Crítica: Na Estrada
O livro “Na Estrada”, de Jack Kerouac, é um dos principais símbolos da geração de artistas estadunidenses que se tornou conhecida como Geração Beat, considerada o primeiro passo para o desenvolvimento da cultura hippie. Jovens poetas e artistas, em busca de liberdade, viajam o país em busca de respostas e amadurecimento: é assim que podemos começar a falar de “Na Estrada”.

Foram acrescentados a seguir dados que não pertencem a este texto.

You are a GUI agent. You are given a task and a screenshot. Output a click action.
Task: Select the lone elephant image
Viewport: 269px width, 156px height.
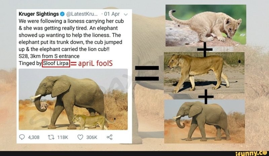tap(204, 121)
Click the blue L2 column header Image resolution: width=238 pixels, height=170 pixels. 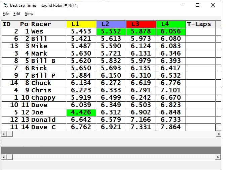pos(111,24)
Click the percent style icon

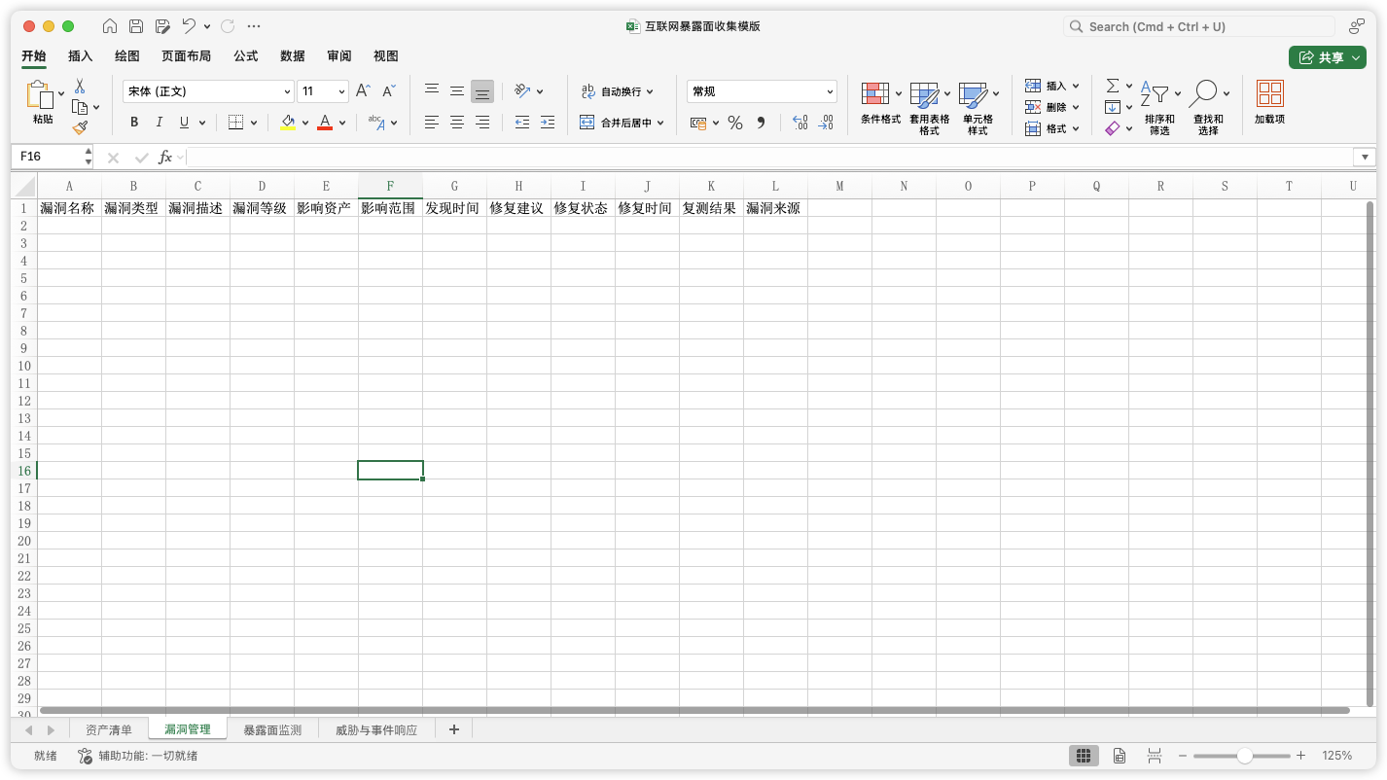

“Você está indo a algum lugar, ou apenas indo?”, pergunta um homem a Sal Paradise (Sam Riley), que acaba de pegar carona na caçamba de um caminhão. Como é de se esperar, Sal escolhe a segunda opção. Ater ego de Kerouac e em busca de vivência para escrever seu livro, Sal se encanta por Dean Moriarty (Garrett Hedlund), um jovem inconsequente , intenso e carismático que abandona amizades e amores com a mesma facilidade que as conquista.
Optando por uma câmera inconstante e próxima dos personagens, Walter Salles permite ao espectador o sentimento de proximidade e intimidade tanto nos momentos emotivos quanto nos inúmeros tragos em cigarros de maconha consumidos ao longo da projeção. Narrado com vivacidade pelo protagonista, o filme mostra a vida de jovens que buscam algo maior do que a própria vida, mas na verdade são imaturos e inconsequentes, mas que procuram amadurecer ao longo da estrada.

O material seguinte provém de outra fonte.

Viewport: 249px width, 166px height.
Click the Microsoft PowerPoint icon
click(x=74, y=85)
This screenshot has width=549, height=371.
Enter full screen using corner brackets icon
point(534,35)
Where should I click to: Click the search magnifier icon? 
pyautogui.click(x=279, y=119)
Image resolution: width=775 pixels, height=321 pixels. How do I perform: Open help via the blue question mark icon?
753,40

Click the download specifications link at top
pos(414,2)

A vida é uma estrada, e road movies (especialidade de Walter Salles) são nada mais que a materialização desta metáfora. Ao longo dos encontros e desencontros dos personagens, acompanhamos a busca pelo prazer através das drogas, do sexo e da poesia. Vemos personagens femininas interessantes como a jovem Marylou (Kristen Stewart, em boa e surpreendente atuação), a madura e sofrida Camille (Kirsten Dunst) e a pobre Terry (Alice Braga). Salles é também muito feliz ao mostrar a melancolia da mãe de Sal, que vive sozinha e sustenta o filho com dinheiro sempre que ele precisa.
Mesmo com a pouca necessidade financeira dos personagens, é interessante notar a necessidade que eles tem de cometer pequenos furtos para sustentarem suas vidas sem trabalho fixo, mas ao mesmo tempo todos (com exceção de Dean) tem um porto seguro ao qual retornar nos momentos de grande necessidade. Desde o início vemos que Sal afirma não ter um lar, e ao mesmo tempo encontra lar em todos os lugares por onde passa, no entanto é interessante notar a carga dramática de Dean ao invejar seu amigo dizendo: “É bom ter uma família”. Ora, neste momento podemos esboçar uma resposta à principal busca dos personagens: suas famílias são o verdadeiro lar – mesmo que imperfeitas e um tanto frias.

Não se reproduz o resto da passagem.